The problem I have with the socially relevant comics as done in modern times, it is used to hold up the shortcomings of the heroes, how they are ineffectual. Why haven't they fed the hungry, housed the poor, etc? But, they never actually address the reasons there are still hungry people of the world, homeless people. Why do we think that the superheroes would magically make those problems go away when we do such a poor job of it with all the resources we have? Why not ask the question if superheroes are so good at fighting crime, why are there still criminals?

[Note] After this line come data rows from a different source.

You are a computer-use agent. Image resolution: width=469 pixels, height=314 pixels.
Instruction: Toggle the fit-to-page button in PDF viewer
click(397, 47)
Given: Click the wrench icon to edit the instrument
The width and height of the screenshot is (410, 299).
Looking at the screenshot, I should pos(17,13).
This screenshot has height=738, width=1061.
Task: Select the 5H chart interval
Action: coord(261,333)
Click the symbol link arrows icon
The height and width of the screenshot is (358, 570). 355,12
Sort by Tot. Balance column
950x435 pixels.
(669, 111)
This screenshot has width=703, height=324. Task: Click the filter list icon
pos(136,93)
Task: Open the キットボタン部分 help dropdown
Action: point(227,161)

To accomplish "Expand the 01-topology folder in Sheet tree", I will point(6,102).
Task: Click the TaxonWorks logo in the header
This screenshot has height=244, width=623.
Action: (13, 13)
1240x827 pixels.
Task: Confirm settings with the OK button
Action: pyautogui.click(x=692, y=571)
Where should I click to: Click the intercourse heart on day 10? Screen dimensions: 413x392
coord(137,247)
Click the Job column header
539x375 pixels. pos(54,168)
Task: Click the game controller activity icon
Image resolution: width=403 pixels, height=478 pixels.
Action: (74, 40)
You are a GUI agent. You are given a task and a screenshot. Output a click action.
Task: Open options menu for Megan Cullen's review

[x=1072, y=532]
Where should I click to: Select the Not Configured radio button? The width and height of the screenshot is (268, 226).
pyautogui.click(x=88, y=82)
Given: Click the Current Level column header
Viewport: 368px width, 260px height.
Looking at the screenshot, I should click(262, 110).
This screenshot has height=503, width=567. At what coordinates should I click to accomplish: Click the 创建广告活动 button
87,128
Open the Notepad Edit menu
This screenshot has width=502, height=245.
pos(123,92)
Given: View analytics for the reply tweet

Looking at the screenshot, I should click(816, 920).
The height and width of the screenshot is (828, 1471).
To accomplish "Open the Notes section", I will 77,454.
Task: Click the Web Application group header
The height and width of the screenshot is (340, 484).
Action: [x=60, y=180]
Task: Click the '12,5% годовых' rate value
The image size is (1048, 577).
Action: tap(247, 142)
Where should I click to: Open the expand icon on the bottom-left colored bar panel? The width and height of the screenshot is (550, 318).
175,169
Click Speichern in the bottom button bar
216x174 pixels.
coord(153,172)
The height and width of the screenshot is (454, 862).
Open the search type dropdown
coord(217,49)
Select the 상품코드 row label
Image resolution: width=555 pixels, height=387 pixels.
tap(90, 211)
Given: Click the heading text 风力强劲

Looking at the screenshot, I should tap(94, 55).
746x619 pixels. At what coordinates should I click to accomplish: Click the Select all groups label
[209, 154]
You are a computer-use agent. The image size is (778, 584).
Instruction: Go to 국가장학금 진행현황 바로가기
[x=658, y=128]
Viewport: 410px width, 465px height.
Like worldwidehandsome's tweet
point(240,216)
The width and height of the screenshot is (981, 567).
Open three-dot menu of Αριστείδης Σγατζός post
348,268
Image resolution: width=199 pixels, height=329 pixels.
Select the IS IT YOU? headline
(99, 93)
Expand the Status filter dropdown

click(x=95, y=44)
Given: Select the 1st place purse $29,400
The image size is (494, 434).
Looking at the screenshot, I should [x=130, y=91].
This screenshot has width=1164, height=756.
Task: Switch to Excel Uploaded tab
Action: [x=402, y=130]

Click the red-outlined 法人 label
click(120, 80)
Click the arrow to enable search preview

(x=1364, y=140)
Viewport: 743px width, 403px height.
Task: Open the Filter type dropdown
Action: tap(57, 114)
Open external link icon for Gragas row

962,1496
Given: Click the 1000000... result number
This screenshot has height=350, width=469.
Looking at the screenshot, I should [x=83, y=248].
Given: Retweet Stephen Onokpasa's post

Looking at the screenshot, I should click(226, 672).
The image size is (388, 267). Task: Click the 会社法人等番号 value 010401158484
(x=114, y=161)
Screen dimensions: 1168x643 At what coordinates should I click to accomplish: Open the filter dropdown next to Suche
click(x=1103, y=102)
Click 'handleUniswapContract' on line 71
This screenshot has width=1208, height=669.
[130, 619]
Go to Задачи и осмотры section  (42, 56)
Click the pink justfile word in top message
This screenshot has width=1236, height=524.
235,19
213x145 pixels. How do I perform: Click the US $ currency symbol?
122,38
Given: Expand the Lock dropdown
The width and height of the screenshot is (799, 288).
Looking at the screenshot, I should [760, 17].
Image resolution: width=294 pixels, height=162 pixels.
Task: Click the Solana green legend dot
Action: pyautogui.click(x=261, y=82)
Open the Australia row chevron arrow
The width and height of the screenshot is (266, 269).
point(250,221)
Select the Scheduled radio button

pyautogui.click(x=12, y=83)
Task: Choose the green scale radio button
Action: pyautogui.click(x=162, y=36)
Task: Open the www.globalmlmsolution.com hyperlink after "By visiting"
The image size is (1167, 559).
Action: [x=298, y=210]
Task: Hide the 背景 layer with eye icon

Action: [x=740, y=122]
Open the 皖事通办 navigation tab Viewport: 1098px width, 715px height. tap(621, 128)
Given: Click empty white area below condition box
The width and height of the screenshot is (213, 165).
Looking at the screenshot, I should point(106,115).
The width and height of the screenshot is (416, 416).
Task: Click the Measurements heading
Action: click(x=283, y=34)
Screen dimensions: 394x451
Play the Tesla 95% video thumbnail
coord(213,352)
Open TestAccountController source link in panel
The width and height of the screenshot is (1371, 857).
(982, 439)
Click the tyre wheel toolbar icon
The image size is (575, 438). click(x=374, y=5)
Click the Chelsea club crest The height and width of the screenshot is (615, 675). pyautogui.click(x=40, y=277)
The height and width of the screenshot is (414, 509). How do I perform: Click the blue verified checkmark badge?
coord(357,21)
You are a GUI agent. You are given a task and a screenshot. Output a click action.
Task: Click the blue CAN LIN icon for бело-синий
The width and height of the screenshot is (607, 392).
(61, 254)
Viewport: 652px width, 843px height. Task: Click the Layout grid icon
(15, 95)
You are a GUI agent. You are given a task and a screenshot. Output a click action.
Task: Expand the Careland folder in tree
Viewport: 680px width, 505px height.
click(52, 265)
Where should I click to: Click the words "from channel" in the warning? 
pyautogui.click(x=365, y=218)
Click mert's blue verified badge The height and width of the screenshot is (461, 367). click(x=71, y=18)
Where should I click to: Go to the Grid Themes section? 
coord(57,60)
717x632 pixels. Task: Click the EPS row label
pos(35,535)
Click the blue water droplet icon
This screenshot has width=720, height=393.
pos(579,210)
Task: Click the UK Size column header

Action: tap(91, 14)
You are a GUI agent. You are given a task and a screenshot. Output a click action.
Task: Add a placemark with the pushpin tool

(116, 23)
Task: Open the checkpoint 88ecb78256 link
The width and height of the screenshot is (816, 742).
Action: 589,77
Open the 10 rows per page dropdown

What should be shown is that the heroes DO address those issues, fight those evils, but human nature being what it is, those aren't problems that can be solved by superpowers alone. Just as every crook that is put away, there's always another one out there. In the 40s, you had the JSA addressing problems of world hunger, kid gangs, etc. You had Superman fighting for labor rights, war profiteeers, organized crime. Marvel had their heroes fighting WWII in the 40s and the Cold War in the 50s and 60s, but the purpose wasn't to ask why didn't the heroes just end them, it just showed that whatever the problems and the evils of the day, the superheroes were willing to stand up against them and fight them. That changed in the 70s where the stories weren't just to raise the issues but to act as if the heroes were ignorant of the problems and evils of society and/or unable to do anything about them. It was less about them fighting it as blaming them for not solving the whole issue for us. The stories should educate us and inspire us, show us that we can stand up against bigotry, greed, drugs and that we can make a difference helping our fellow man, that's what makes the heroes relevant. If it's something that being a superhero cannot solve, you show them addressing it in their civilian identities, a hero through and through. Showing them as being ineffectual putzs makes them seem more irrelevant not less.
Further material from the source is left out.